* [Task directions] Resume the profile of Cheryl Daley-Champagnie, picking up right after its final sentence.

* [Text section]

▽

Cheryl Daley-Champagnie: heart forms

Cheryl Daley-Champagnie is both a businesswoman and an artist. A graduate of Jamaica's School of Visual Arts 21 years ago, she has been a painter, teacher and creator of the "sisterlocks" hairstyle. Her many interests have led her to set up her own centre for spiritual nourishment and work. Petrine Archer-Straw talks to her

  • Cheryl at work. Photograph by Franz Marzouca
  • From The Dwellers series, 1996; print on handmade paper; private collection (detailed section of print). Photograph by Petrine Archer-Straw
  • From The Dwellers series, 1996; print on handmade paper; private collection. Photograph by Petrine Archer-Straw
  • The business of printmaking. Photograph by Petrine Archer-Straw
  • From The Dwellers series, 1996; mixed media on handmade paper; private collection. Photograph by Petrine Archer-Straw
  • From The Dwellers series, 1996; mixed media on handmade paper; private collection. Photograph by Petrine Archer-Straw
  • Photograph by Franz Marzouca
  • From The Dwellers series, 1996; mixed media on handmade paper; private collection. Photograph by Petrine Archer-Straw
  • Cheryl Daley-Champagnie. Photograph by Franz Marzouca

Cheryl Daley-Champagnie is both a business woman and an artist. With a facility that many artists would envy, she transforms what she creates into sales. Whether working with textiles, handmade paper, semi-precious metals or even hair, she produces sought-after work without compromising her artistic goals.

Since her graduation from Jamaica’s School of Visual Arts 21 years ago, she has run a small appliqué and clothing business, supplied decorative designs and prints to Jamaica’s hotel industry, played the stock market, sold health products, and established her own hair company. She has set up a “Dwelling”‚ a home business where women style their hair, buy clothes and art, and laugh and cry over issues that affect them. Cheryl supervises their “transformations” in her front-room studio, at the same time making art that reflects the textured nature of daily life.

She appears to manage all this with enviable success. But few realise the emotional battles she has fought for personal wisdom and artistic integrity.

Cheryl’s commercial and artistic preoccupations may seem disparate and self-indulgent. But a closer look at her life and thought reveals a single-minded vision. There is a complex process at work here, driving her to explore whatever she is doing logically and completely. Although she seldom exhibits, as she outgrows one business obsession and moves to another, she evolves new ideas for her work.

She recognises her need for extremes, and defends her passions. “Balance [comes] after the fact . . . balance never changes anything or questions existing forms.” Her struggle for equilibrium and the lessons she has learned make an instructive story.

△

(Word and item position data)
▽

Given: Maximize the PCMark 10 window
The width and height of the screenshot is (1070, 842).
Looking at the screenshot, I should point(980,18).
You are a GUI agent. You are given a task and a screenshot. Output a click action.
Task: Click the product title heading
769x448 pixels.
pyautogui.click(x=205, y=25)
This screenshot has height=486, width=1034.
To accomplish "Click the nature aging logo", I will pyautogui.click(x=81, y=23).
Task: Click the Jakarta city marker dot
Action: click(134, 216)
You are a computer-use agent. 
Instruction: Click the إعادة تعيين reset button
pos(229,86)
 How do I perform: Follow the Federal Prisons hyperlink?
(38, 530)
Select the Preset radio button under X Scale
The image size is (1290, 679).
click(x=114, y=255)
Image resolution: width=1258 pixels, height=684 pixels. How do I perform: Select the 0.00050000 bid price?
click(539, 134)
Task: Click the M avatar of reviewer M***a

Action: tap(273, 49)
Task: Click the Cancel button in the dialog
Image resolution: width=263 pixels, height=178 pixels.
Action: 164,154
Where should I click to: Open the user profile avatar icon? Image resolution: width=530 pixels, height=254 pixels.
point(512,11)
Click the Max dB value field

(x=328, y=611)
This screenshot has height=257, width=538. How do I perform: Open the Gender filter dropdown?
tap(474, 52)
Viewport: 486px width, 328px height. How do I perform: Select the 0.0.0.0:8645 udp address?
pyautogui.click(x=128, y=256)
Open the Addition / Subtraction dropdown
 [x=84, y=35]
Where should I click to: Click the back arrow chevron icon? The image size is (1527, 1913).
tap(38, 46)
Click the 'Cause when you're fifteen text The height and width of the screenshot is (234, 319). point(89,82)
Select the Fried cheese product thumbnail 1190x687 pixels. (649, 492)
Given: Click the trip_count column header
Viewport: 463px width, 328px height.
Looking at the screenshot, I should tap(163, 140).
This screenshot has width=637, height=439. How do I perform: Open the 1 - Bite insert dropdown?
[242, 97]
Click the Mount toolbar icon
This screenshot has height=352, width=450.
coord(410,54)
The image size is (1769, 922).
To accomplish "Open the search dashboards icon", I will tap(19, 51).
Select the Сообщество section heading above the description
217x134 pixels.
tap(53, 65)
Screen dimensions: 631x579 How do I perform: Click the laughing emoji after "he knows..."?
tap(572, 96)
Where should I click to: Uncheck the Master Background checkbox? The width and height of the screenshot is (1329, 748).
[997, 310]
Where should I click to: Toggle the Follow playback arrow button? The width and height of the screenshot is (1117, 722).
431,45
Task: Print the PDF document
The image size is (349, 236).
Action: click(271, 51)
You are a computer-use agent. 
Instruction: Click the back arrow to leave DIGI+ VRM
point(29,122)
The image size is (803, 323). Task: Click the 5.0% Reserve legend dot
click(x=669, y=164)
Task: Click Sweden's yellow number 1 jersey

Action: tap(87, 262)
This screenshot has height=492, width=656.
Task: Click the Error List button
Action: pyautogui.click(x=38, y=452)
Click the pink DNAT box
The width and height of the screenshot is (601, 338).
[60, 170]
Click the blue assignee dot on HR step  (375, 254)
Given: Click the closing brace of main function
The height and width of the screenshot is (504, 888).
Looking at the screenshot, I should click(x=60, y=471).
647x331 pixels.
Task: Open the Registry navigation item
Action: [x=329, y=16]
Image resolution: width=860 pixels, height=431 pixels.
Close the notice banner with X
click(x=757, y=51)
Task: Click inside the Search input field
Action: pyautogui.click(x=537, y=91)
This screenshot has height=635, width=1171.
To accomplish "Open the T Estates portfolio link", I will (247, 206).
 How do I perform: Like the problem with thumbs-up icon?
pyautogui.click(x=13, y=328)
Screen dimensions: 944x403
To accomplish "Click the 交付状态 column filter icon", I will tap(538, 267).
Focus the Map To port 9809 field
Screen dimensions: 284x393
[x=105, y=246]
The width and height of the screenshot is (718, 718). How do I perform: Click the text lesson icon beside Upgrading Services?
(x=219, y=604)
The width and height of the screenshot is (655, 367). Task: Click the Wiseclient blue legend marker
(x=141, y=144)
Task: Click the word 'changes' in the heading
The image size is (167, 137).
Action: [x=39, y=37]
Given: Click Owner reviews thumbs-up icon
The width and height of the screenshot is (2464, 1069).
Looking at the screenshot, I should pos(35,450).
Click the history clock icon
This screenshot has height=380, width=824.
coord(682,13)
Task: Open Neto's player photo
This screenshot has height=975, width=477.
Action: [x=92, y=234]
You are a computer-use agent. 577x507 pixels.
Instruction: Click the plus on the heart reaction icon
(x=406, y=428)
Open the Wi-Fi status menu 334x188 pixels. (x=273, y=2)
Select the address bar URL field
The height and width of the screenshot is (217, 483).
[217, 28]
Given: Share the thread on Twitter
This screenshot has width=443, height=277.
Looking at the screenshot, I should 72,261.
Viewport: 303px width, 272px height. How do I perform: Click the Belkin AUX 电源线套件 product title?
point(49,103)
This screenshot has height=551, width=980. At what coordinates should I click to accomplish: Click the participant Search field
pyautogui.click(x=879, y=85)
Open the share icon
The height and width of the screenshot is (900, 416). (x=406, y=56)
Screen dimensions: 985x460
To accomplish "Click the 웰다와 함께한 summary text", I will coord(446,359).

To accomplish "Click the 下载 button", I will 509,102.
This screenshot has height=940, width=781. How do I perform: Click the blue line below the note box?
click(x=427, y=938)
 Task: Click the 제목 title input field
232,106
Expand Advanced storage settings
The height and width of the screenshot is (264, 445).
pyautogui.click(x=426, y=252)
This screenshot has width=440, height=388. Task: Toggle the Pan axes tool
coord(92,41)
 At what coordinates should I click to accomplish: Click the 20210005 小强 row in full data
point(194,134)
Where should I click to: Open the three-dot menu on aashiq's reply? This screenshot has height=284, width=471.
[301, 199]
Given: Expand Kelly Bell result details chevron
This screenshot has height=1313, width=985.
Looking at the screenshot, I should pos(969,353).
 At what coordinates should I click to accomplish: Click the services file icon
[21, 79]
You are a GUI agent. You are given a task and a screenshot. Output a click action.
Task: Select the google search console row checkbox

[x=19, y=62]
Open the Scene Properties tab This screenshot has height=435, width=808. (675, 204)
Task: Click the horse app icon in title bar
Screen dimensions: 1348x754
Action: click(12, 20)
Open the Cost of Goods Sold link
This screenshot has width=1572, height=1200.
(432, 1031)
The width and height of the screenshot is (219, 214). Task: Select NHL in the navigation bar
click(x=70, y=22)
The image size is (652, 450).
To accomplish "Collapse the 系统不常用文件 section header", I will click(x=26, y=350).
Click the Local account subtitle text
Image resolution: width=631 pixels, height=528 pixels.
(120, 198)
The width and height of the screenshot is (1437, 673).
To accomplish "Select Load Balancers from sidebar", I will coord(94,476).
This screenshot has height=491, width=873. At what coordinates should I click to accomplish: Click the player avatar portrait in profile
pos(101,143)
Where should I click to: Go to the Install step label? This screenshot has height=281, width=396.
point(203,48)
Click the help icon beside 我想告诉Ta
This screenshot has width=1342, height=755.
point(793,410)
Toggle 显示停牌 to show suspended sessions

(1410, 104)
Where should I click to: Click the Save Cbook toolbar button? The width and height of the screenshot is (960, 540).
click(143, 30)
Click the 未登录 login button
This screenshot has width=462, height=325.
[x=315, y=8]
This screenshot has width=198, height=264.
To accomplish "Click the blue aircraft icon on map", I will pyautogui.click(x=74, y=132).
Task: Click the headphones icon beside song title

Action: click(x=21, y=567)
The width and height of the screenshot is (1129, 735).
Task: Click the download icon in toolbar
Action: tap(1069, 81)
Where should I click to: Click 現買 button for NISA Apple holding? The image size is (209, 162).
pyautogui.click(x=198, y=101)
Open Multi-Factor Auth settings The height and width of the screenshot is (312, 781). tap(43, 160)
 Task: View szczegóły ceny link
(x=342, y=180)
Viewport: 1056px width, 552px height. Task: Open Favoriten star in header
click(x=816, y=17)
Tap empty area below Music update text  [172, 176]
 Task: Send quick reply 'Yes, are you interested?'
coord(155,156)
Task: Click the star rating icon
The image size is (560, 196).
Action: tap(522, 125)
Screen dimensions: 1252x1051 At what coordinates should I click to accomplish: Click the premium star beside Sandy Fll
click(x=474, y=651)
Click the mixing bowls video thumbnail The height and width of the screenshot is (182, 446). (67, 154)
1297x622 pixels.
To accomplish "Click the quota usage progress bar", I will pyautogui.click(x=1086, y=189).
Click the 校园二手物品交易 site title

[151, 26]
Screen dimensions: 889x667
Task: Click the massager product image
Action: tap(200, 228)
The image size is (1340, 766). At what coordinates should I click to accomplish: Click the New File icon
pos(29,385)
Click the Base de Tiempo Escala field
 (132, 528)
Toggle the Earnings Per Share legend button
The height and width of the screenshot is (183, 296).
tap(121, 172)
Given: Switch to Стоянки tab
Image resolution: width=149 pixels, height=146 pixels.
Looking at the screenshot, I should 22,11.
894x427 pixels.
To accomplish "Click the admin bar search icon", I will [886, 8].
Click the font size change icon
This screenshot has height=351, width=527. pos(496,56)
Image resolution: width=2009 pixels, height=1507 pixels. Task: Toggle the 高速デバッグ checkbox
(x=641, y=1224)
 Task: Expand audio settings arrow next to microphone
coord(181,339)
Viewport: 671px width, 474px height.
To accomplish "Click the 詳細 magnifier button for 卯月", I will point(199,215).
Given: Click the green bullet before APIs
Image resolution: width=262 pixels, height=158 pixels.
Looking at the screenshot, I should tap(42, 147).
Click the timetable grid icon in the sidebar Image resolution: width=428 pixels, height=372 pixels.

△

* [Answer]
 

Many who were at art school with Cheryl remember her obsession with texture. The surfaces of her paintings were heavily encrusted in yellow, orange and sepia flesh tones that seemed to represent inner body parts, in spite of her preference for abstraction. The images were obscured by filmy washes of paint and varnish, carefully overpainted and layered so that the surfaces communicated a sense of inner mystery. Their ethereal anthropomorphic forms and skilful surfaces provoked a powerful emotional and sensuous response; people wanted to question, investigate and even touch them.

The content of these paintings was as much a mystery to Cheryl as it was to their viewers. She felt the need to create seductive surfaces, she says, with little idea why; she was even intimidated by the thought of exploring what they meant. She knew only that they satisfied what she called the touch-taste sensation, and she regularly talked about how she could taste the paintings as she created them. They satisfied an inner need to explore her tactile sense, but she preferred to mask their emotional impact by claiming that her interest in textured surfaces was purely technical.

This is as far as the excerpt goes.